Spanning several decades (and burying the leads under makeup before it’s over), the film begins with Tammy and Jim meeting in 1960 and follows them into the ’90s. The pair initially embark on a whirlwind romance, built around the desire to preach the gospel and make a killing doing it. “God does not want us to be poor,” a young Jim says, raising the eyebrows of his Bible teacher.
Within a few years, they discover television, taking a job working for Pat Robertson’s Christian broadcasting operation, with Jim spouting the word and Tammy beguiling kids with puppets and song.
Tammy’s approach to religion welcomes everyone, which puts her at odds with Jerry Falwell Sr. (Vincent D’Onofrio), who not only winces at a woman entering the conversation but seeks to build the religious right’s political power through condemnation of gays.
“We paid for all this,” the couple marvels upon seeing Robertson’s palatial estate, before the Bakkers launch their own broadcasting empire, the Praise The Lord network (PTL), funneling money into their lavish lifestyle almost as fast as their viewers (or “partners,” as Jim calls them) can phone in contributions.
Adapted from the 2000 documentary of the same name by director Michael Showalter (“The Big Sick”) and writer Abe Sylvia, the movie bounces along fitfully through the flush years, exposing strains in the relationship as Tammy eventually turns to pills, washing them down with Diet Coke.
Questions persist, meanwhile, about PTL’s shady finances, with Jim using what he dismisses as being “persecuted by the secular press” as another means of separating the flock from their money.
Currently in HBO’s “Scenes From a Marriage,” Chastain remarkably manages to transform into Tammy Faye — from the chirpy voice to the cartoon eyelashes — and still get beyond mere impersonation. As for supporting players, few register except for Tammy’s skeptical mother (Cherry Jones), who has the good sense to keep asking how her daughter can pay for those fabulous frocks and lakefront home.

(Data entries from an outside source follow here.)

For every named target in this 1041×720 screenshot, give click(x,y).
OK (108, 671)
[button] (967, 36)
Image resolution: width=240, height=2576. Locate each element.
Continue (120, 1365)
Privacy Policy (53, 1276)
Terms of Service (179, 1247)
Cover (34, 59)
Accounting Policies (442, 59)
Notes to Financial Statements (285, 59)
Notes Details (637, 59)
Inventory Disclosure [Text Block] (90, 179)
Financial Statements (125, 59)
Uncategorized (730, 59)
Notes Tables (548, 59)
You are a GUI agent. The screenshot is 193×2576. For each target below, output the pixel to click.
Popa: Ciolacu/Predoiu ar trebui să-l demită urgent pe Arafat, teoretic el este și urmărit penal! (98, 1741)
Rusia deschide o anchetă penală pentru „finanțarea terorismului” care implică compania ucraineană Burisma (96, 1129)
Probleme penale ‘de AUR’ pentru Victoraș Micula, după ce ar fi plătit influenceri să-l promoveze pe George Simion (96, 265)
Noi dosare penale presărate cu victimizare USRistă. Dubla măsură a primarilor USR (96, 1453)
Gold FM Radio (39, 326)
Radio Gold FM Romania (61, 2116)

While Showalter punctuates the movie with actual news clips and deftly recreates the Bakkers’ surreal “Nightline” interview, the malfeasance happening within PTL is handled vaguely. Jim snaps at Tammy as he obsesses over his various deals, but by sympathetically keeping the focus on seeing through her eyes the narrative becomes messy, leaving blind spots about the network’s inner workings before it all comes crashing down.
In one respect “Eyes of Tammy Faye” feels inordinately timely, with Falwell discussing the power of budding conservative media offsetting voices on the left, and the Bakkers encouraging their audience to trust them and tune out critics.
Like the documentary, “The Eyes of Tammy Faye” highlights contradictions and complexity surrounding its title character largely overlooked at the time, from daring to compassionately interview someone with AIDS (prompting a rebuke from Falwell) to the misogynistic treatment she faced both within the faith community and from the media.
It’s a terrific performance — laying on all that makeup only to dig through it and find the woman within. But it comes in the service of a movie that doesn’t measure up to it.
“The Eyes of Tammy Faye” premieres in US theaters on Sept. 17. It’s rated PG-13.